Screenshot grounding data:

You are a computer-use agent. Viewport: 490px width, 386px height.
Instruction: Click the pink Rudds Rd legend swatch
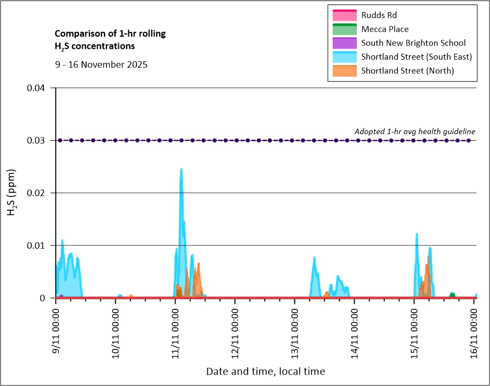coord(344,15)
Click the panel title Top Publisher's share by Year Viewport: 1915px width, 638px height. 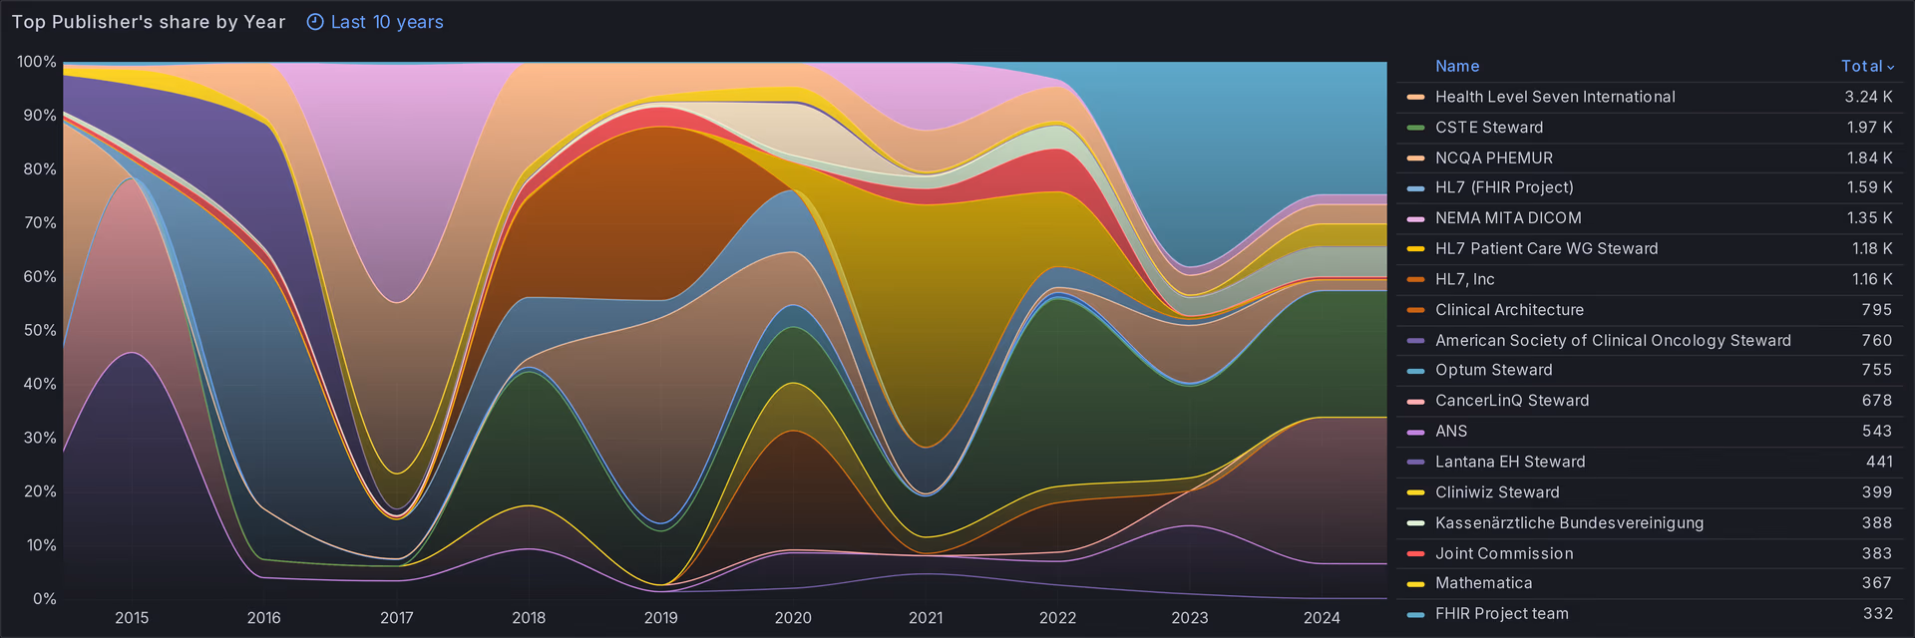point(149,22)
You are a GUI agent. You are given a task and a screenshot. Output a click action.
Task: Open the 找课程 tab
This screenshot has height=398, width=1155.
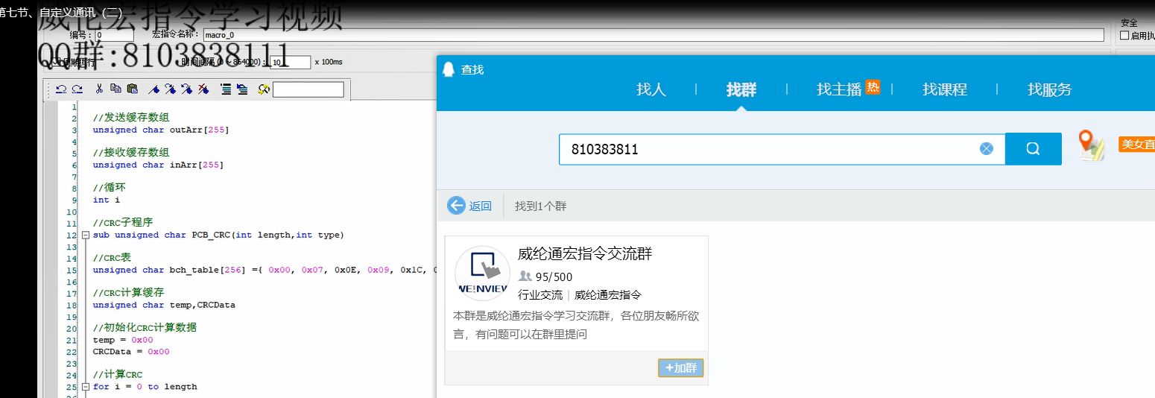944,89
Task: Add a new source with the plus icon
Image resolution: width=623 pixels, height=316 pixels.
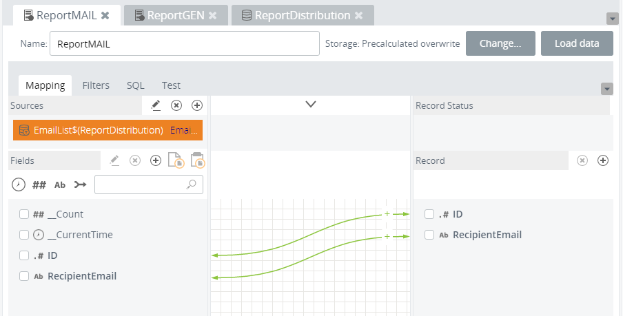Action: (197, 105)
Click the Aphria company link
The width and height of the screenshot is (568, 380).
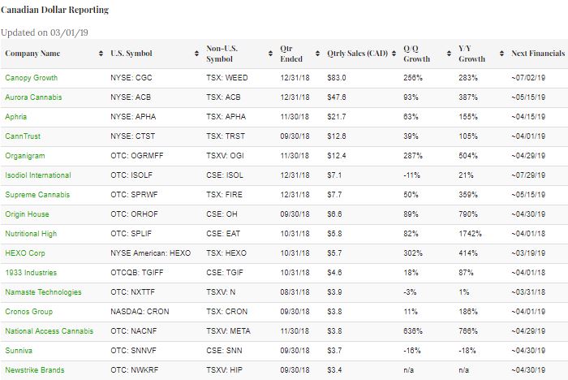tap(16, 117)
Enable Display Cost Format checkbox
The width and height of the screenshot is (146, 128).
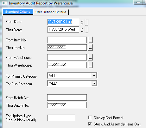tap(90, 117)
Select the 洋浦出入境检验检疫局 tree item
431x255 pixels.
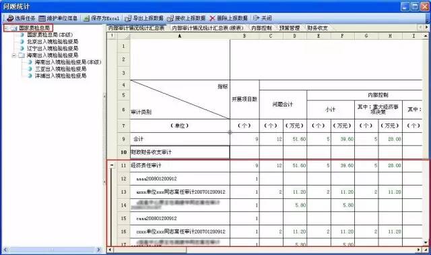point(61,76)
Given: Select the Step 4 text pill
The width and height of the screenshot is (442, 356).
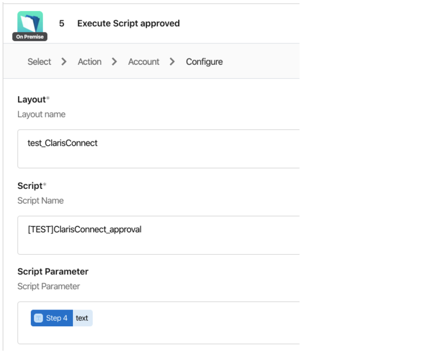Looking at the screenshot, I should (x=62, y=318).
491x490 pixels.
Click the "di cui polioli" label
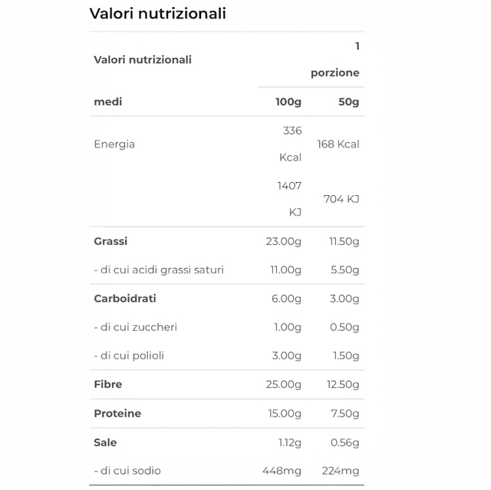129,356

Aim of the exercise: The records are given above. Copy each line in them that holds "Select".

Worked solution:
Select the 洋浦出入境检验检疫局 tree item
Given: Select the Step 4 text pill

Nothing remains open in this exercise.